We mapped RFs of RGCs using the Python toolbox RFEst (73). The binary dense noise stimulus (20 by 15 matrix, 30-μm pixels, balanced random sequence; 5 Hz) was centered on the recording field. Normalized traces ${\mathit{r}}_{\text{norm}}$ were slightly low-pass filtered ${\mathit{r}}_{\text{filt}}=\mathit{LP}({\mathit{r}}_{\text{norm}})$ using a Butterworth filter (f_cutoff = 3 Hz for Ca²⁺ and f_cutoff = 5 Hz for glutamate), which improved the yield of high-quality RF estimates. Last, temporal positive-only gradients were computed for each trace

$$\dot{\mathit{c}}=\text{max}(0,{\dot{\mathit{r}}}_{\text{filt}})$$ (2)

The stimulus X(t) was upsampled to the trace sampling rate of 31.25 Hz.

Spatiotemporal RFs $\mathit{F}(x,y,\mathrm{\tau })$ were computed from spline-based linear Gaussian models that were optimized with gradient descent to minimize the following loss

$$\mathcal{L}=\frac{1}{T}{\int }_{t=0}^T{\left[\dot{\mathit{c}}(t)-y_0-\mathit{X}(t)\text{S}\mathit{\text{b}}\right]}^2+\mathrm{\beta }\ast {\Vert \mathit{b}\Vert }_1$$ (3)

where S is a cubic regression spline basis, y₀ is the inferred intercept, b are the inferred RF weights, and β is the weight for the L₁ penalty on b to enforce sparsity in the RF. The RF was defined as $\mathit{F}(x,y,\mathrm{\tau })=\text{Sb}$, where x and y are the spatial dimensions and τ is the lag ranging from approximately 1.35 to −0.20 s. S was defined by the number of knots in space and time (k_x, k_y, k_τ), corresponding to the dimensions d of the spatiotemporal RF (d_x, d_y, d_τ) = (45, 20, 15). We set (k_x, k_y, k_τ) = (10, 12, 9) for Ca²⁺ and (k_x, k_y, k_τ) = (10, 16, 12) for glutamate. Further, we set β = 0.005.

Models were trained for at least 100 steps and a maximum of 2,000 steps. If the loss did not improve for 5 steps, training was stopped, and the parameters resulting in the lowest loss were used as the final model.

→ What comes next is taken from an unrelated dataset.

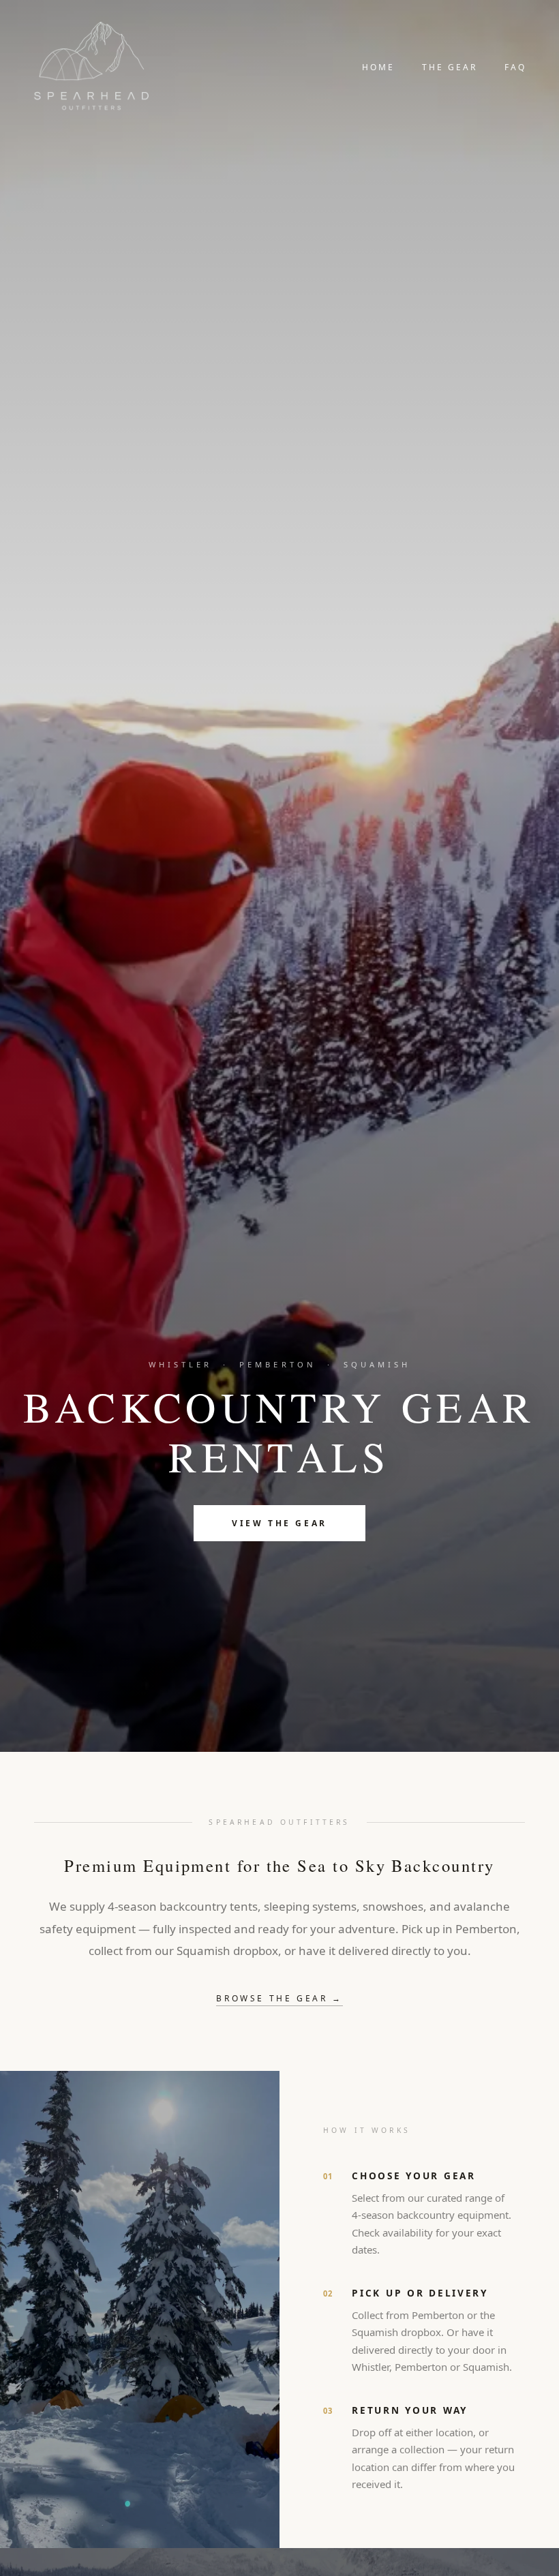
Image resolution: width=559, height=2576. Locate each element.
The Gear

We decomposed the RFs into a temporal ${\mathit{F}}_t(\mathrm{\tau })$ and spatial ${\mathit{F}}_s(x,y)$ component using singular value decomposition and scaled them such that $\text{max}(\mid {\mathit{F}}_t\mid )=1$ and $\text{max}(\mid {\mathit{F}}_s\mid )=\text{max}(\mid \mathit{F}\mid )$. RF quality was computed as

$${\mathit{QI}}_{\text{RF}}=1-\frac{\mathit{Var}[\mathit{F}(x,y,\mathrm{\tau })-{\mathit{F}}_t(\mathrm{\tau }){\mathit{F}}_s(x,y)]}{\mathit{Var}\left[\mathit{F}(x,y,\mathrm{\tau })\right]}$$ (4)

Only RFs with QI_RF > 0.35 were used for the analysis.

For the temporal RFs, which we also call RF kernels, we computed a transience index (TRi) as

$${\mathit{TRi}}_{\text{Noise}}=2A_{\text{pre}}/(A_{\text{pre}}+A_{\text{main}})$$ (5)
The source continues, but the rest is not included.